▸ **Task requirements**:
- A) Decide whether each statement agrees with the Dish Network forum thread below. Answer yes or no for each, and quote the words of the thread that decide it.
(i) The neighbor's Dish was installed on Monday.
(ii) The neighbor will end up with only one dish on his house.
(iii) The author of the first post agreed to keep part of the conversation off the blog.
- B) Resume the Dish Network forum thread below, starting right after its final sentence.

▸ **Text provided**:

====================

Much more was discussed concerning upcoming new HD Channels and possible software upgrades but he asked me not to "blog" this part of our conversation and I will respect this.
They do monitor this site and others.  
Be careful; you never know who you might be "blogging" with on any "site".


----------



## tonybradley

Ok guys, help me understand.

My neighbor had his Dish installed on Monday. Locals went active yesterday, but he can't see them. He called Dish and they are sending a tech tomorrow with a Mini Dish that can get the Local HDs. So, he'll have TWO Dishes on his house.

I'm scheduled for installation in a couple weeks. What I want to know, is if there is ONE Dish that can be installed to get the HD channels from TurboHD as well as the Local HD (appears to be 77 for me), or do you HAVE to have two dishes under Dish Network to receive the Local HD?

====================

▸ **Recorded information**:
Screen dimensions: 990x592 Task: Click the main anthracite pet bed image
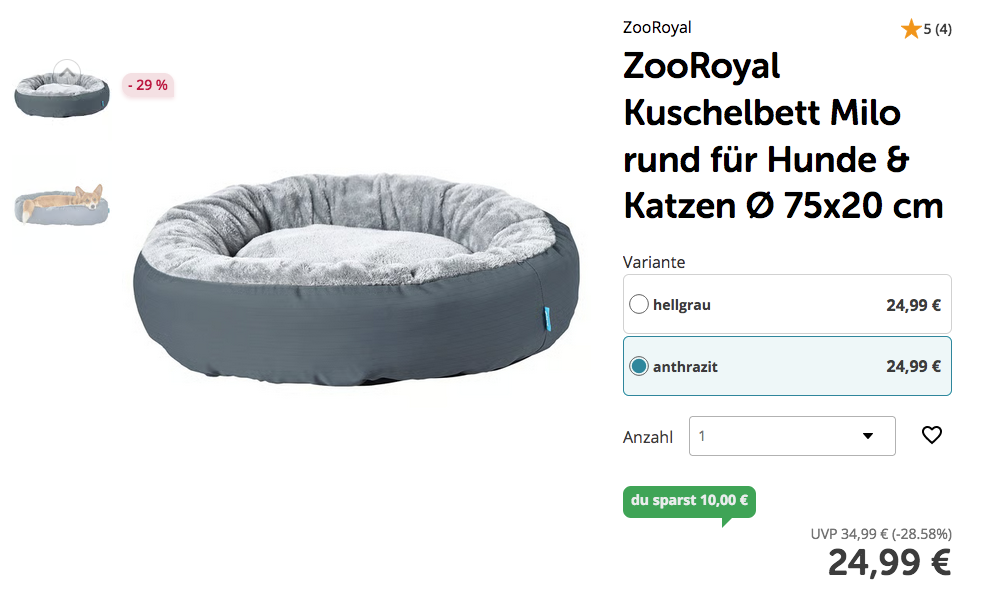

====================

▸ **Expected responses**:
- A)
(i) Yes: "My neighbor had his Dish installed on Monday."
(ii) No: "So, he'll have TWO Dishes on his house."
(iii) Yes: "he asked me not to "blog" this part of our conversation and I will respect this."

- B)
----------



## Bill R

tonybradley said:


> What I want to know, is if there is ONE Dish that can be installed to get the HD channels from TurboHD as well as the Local HD (appears to be 77 for me), or do you HAVE to have two dishes under Dish Network to receive the Local HD?


Tony,

It depends on where the rest of your channels are (your SD locals) on what you will need. If all your channels are available from the eastern arc you will get a 1000.4 that points at 61.5, 72.7, and 77. If your SD locals are still ONLY on 110 or 119 you will keep whatever dish(es) you now have and get a dish (likely a dish 500) for the 77 degree satellite.


----------



## Bill R

smackman said:


> I was offered a new 722 to replace my 622 without a 24 month commitment or any cost to me.
> This I accepted. The 722 is on its way! I really did not need it because my 622 suits my family fine but this is a new 722 with new Remotes. The new Remotes I need as my 622 remotes are sticking and just "worn out".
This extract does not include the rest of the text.